REQUIREMENTS: Decide whether each statement agrees with the issue thread about chinese_wwm_pytorch, and answer yes or no for each with the exact words of the thread that settle it: (a) KristenZHANG closed the issue. (b) The segmentation fault came up when running the bert model. (c) The repository is released under the MIT License.

EXCERPT TO READ:
--------------------------------

Cannot find chinese_wwm_pytorch

thu-coai / KdConv

KdConv: A Chinese Multi-domain Dialogue Dataset Towards Multi-turn Knowledge-driven Conversation

Apache License 2.0

462 stars 62 forks source link

Cannot find chinese_wwm_pytorch #17

Closed KristenZHANG closed 3 years ago

KristenZHANG commented 3 years ago

Hi, I encountered a problem when running the code in benchmark/bertret and want to seek your help. It seems that the 'chinese_wwm_pytorch' cannot be found, including all related files (/vocab.txt, /added_tokens.json etc.):

Another weird problem is when running ./train_film(music, travel) in other models except bert, like LM andseq2seq, I always encountered the segmentation fault and didnt figure out the reason:

Thanks so much!

--------------------------------

DATA PROVIDED:
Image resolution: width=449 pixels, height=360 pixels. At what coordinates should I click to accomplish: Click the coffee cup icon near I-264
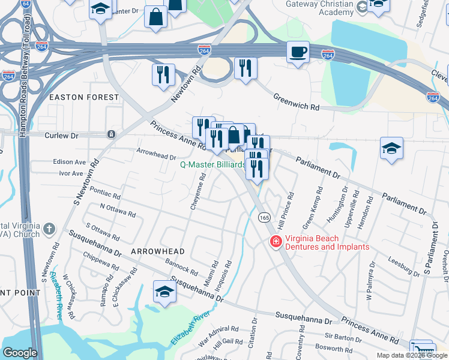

--------------------------------

SOLUTION TO THIS PROBLEM:
(a) Yes: "Closed KristenZHANG closed 3 years ago"
(b) No: "in other models except bert"
(c) No: "Apache License 2.0"